To be eligible to represent an asylee, a lawyer must be qualified to practice law as well as a member of good standing in the highest bar in any state in the US and not specifically Texas because immigration law is federal law. Additionally, they are expected to have gained substantial experience in immigration law, either practicing in an immigration law firm or in sole practice. While there is no specific certification to qualify as an immigration attorney, the state of Texas now offers specialization in immigration law through the Texas Board of Legal Specialization

The attorney would ask the asylum seeker questions about the material conditions of their home country to determine eligibility for asylum. The asylum seeker, on the other hand, should inquire about work experience and previous cases handled by the attorney to ensure that the latter is qualified to handle their case. Particularly, the asylee should ask to see the attorney's current licensing document to verify that they are eligible to practice law. 

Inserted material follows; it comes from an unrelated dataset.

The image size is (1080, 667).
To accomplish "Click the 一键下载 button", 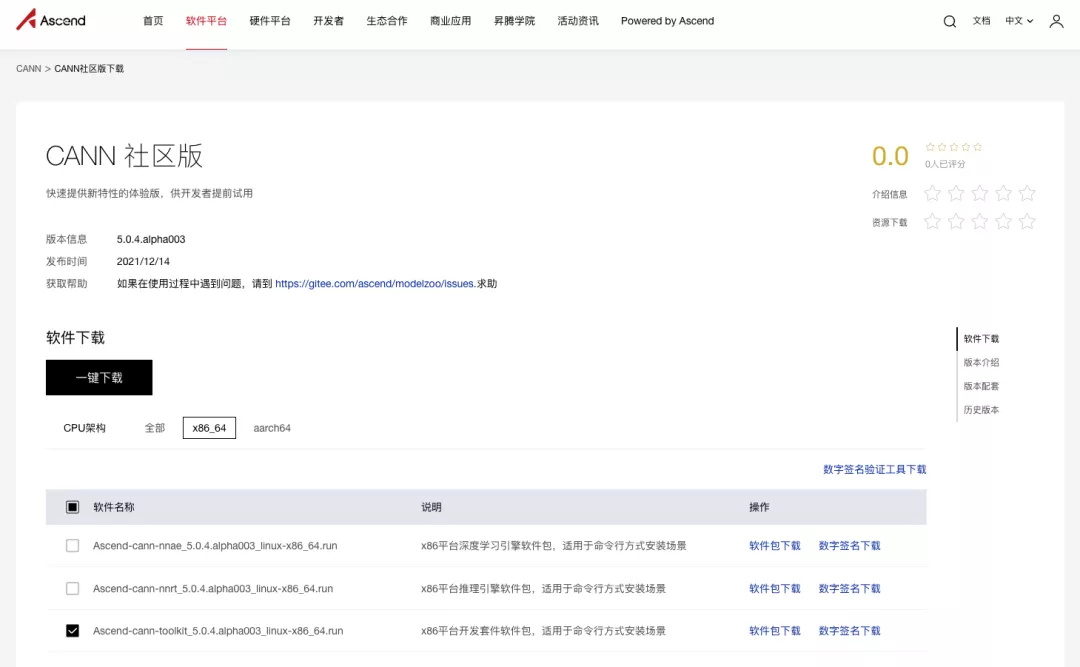I will 99,378.
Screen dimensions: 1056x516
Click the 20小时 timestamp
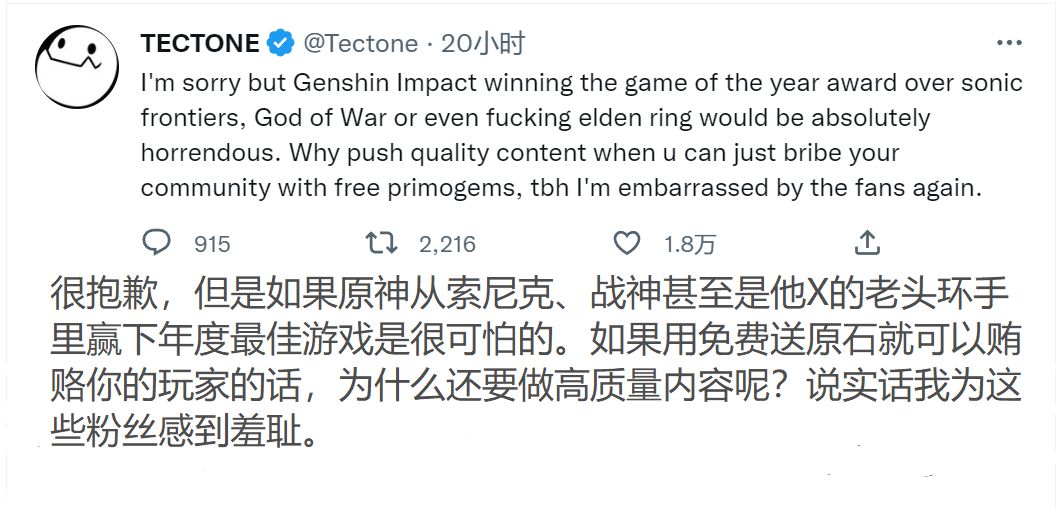tap(484, 44)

An asylum lawyer in Texas may be contacted through the Texas State Legal Bar, which offers referral services through the Lawyer Referral & Information Service (LRIS). Another option is the Texas Immigrant Rights Hotline which is staffed with volunteer attorneys to answer immigration law questions and provide referrals for legal services. The Executive Office for Immigration Review (EOIR) also provides a list of pro bono legal service providers for each state, including Texas.